==== SUPPLIED MATERIAL ====

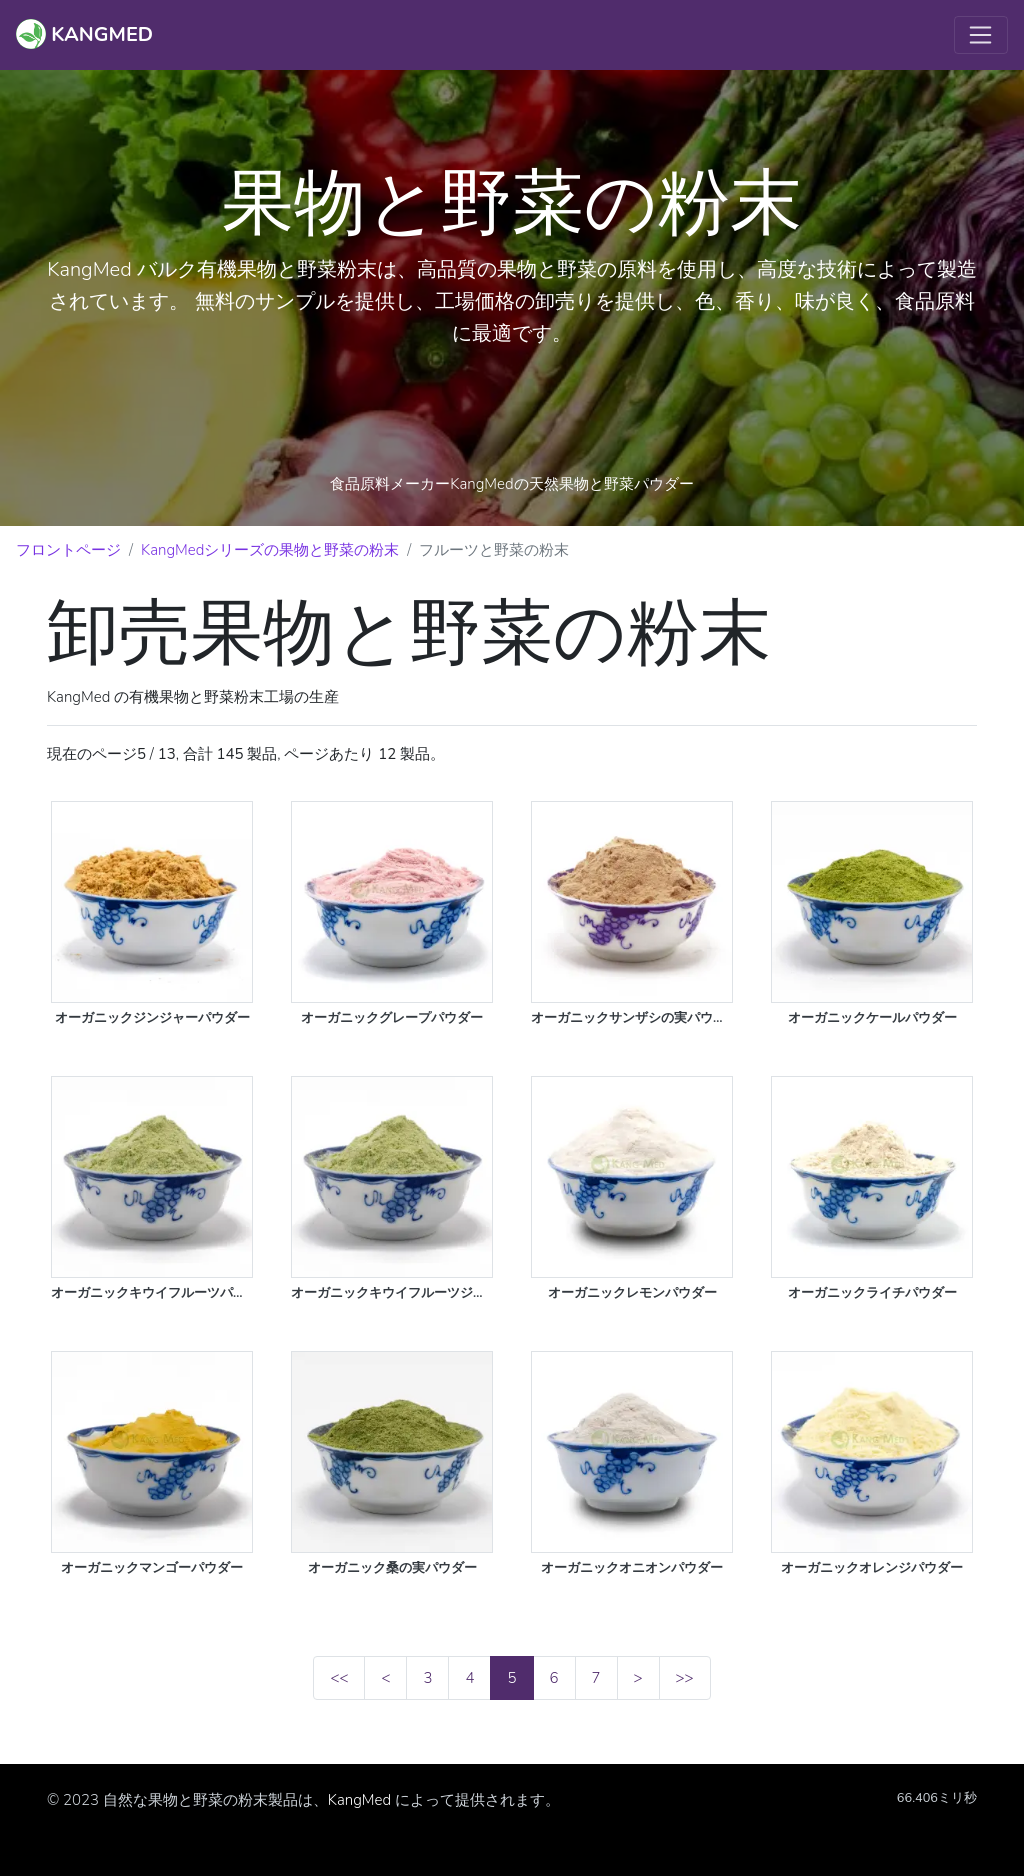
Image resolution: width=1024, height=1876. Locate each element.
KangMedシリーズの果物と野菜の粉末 (270, 550)
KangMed (359, 1800)
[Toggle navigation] (981, 35)
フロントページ (68, 550)
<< (339, 1678)
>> (685, 1678)
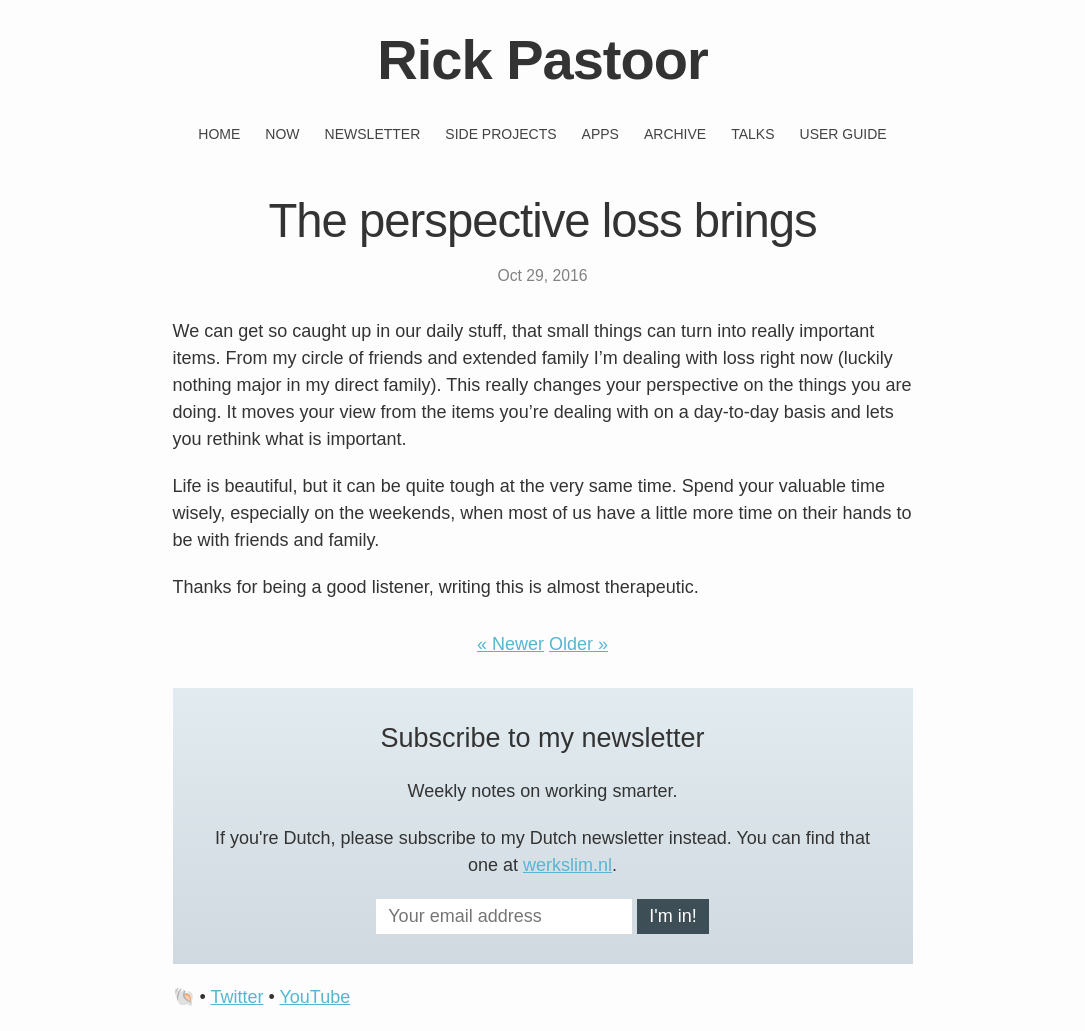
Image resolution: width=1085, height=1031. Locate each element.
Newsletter (373, 134)
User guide (843, 134)
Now (282, 134)
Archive (675, 134)
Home (219, 134)
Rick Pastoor (542, 59)
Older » (578, 644)
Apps (600, 134)
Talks (752, 134)
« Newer (510, 644)
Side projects (500, 134)
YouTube (314, 997)
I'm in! (672, 916)
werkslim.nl (567, 865)
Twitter (236, 997)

====

Give the records above as a two-column CSV with the columns "target" and "coordinates," one row for each request, holding its text and its answer. Put each value in its own quoted field, turn any line breaks into spaces, and leave the pictures out.

target,coordinates
"Image resolution: width=1024, height=1876. Locate each element. KangMedシリーズの果物と野菜の粉末","(270, 550)"
"KangMed","(359, 1800)"
"[Toggle navigation]","(981, 35)"
"フロントページ","(68, 550)"
"<<","(339, 1678)"
">>","(685, 1678)"
"Image resolution: width=1085, height=1031. Locate each element. Newsletter","(373, 134)"
"User guide","(843, 134)"
"Now","(282, 134)"
"Archive","(675, 134)"
"Home","(219, 134)"
"Rick Pastoor","(542, 59)"
"Older »","(578, 644)"
"Apps","(600, 134)"
"Talks","(752, 134)"
"« Newer","(510, 644)"
"Side projects","(500, 134)"
"YouTube","(314, 997)"
"I'm in!","(672, 916)"
"werkslim.nl","(567, 865)"
"Twitter","(236, 997)"